BÜLENT ŞANLIKAN
86 yıl sonra ibadete açılan Ayasofya-i Kebir Cami-i Şerifi’ndeki dördüncü cuma namazı, caminin içini ve çevresini dolduran vatandaşların yoğun katılımıyla dün eda edildi. Ayasofya’ya Eminönü Yeni Camii’den imam olarak atanan Ferruh Muştuer ise yaşadığı tarifsiz heyecanı AKŞAM’a anlattı: “Açılıştan 1 gün önce il müftülüğünden arandım. Orada Diyanet İşleri Başkanımız ve İl Müftümüz tarafından görev bize tevdi edildi. Normalde atamalar sınavla yapılır ancak burası Ayasofya. Efendimiz (a.s.) mescitleri Kabe, Mescidi Nebi, Mescidi Aksa olarak sıralamış, dördüncü olarak da büyük ihtimalle, tarihi misyonundan ve muhteşem oluşundan ötürü Ayasofya geliyor.”
İMAMLIKTA EN ÜST MERTEBE
“Ben ve müezzin arkadaşlarım halen rüyada gibiyiz. Hem cemaatimiz hem bizler çok sevindik. Ayasofya’ya görevli imam olmaktan dolayı hem ben hem de ailem çok sevindi. Ailem şimdi sabah ve yatsı namazlarında benimle birlikte namazı burada kılıyor. Osmanlı dönemine göre Ayasofya imamlığın en üst noktasıdır. Dünyanın konuştuğu bir caminin imamı olmak bambaşka hisler yaşatıyor insana. Halılar yokken Ramazanlarda Kur’an-ı Kerim okuyorduk, özlemi içimizde vardı. Açılışta 350 bin kişi geldi, vakit namazlarında doldu, taştı. Bizim için sanki İstanbul yeniden fethedilmiş gibiydi.“
“Pandemi önlemleri bizim için çok önemli. Cemaatimizi uyarıyoruz; birincisi maske ikincisi mesafe. Burada namazlar belirlenen bantların üzerinde mesafeli şekilde kılınıyor.

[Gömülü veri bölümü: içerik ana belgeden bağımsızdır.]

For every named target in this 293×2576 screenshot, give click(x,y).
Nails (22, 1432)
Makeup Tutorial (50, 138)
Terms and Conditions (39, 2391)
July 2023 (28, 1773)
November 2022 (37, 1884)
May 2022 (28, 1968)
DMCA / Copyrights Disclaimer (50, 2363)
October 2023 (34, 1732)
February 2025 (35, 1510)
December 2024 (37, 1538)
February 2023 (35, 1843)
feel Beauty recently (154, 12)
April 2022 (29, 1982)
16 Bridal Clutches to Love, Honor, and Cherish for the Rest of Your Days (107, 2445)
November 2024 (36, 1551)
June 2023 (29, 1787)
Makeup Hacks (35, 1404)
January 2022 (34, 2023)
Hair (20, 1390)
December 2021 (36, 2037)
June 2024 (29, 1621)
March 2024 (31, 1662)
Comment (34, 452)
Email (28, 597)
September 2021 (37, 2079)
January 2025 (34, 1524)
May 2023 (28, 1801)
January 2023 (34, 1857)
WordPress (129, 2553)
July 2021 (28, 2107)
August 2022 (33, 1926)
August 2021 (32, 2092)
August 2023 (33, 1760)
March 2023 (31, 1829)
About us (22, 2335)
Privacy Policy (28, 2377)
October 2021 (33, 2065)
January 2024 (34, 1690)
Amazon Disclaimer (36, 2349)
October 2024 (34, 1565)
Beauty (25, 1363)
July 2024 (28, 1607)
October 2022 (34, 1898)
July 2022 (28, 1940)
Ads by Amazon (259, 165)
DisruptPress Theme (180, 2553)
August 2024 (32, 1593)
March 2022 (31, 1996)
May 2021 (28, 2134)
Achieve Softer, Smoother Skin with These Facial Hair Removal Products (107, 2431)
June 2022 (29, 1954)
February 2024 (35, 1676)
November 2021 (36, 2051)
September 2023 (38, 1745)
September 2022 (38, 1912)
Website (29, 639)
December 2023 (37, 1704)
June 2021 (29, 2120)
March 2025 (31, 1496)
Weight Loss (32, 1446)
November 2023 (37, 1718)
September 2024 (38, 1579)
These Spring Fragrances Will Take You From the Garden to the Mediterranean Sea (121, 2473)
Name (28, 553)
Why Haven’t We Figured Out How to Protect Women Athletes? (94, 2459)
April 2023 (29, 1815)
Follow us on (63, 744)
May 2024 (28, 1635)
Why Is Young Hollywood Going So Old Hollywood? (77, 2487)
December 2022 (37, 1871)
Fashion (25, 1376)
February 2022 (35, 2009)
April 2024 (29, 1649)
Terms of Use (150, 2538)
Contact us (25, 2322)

Arkadaşlarımız, cemaatimizi sürekli uyarıyor. Şu ana kadar bir sıkıntı yaşamadık. Topluluklar içerisinde pandemi sürecinde mesafeye, maskeye dikkat eden en güzel topluluğuz.“
AYASOFYA RUHUNA KAVUŞTU YABANCILAR DA MEMNUN
Cumhurbaşkanlığı Sözcüsü İbrahim Kalın’ın büyükelçilerle yaptığı ziyarete dikkat çeken Muştuer şöyle devam etti: “Önceleri burası taş yığınıydı, müzeydi.. Ruhu yoktu. Şimdi bu eser bir ruh kazandı. Onlar da çok memnun. Yunanistan’daki papazların söylemi bile bunu onaylıyor. Biri takdir ediyor diğeri de ‘Türkler açtı ama cumhurbaşkanları geldi mütevazı bir şekilde oturdu’ açıklamasını yapıyor. Biz tarih boyunca bu anlayıştaydık. Bizim geçmişimizde; Efendimizden tutun hiçbir zaman asla mabede, din adamına, kadınlara, çocuklara dokunulmamış. Fatih İstanbul’u fethettikten sonra yıkılmak üzere olan bu mabedi ihya etmiş. Caminin akustiği mükemmel, bizler Kur’an okurken büyük zevk alıyoruz.”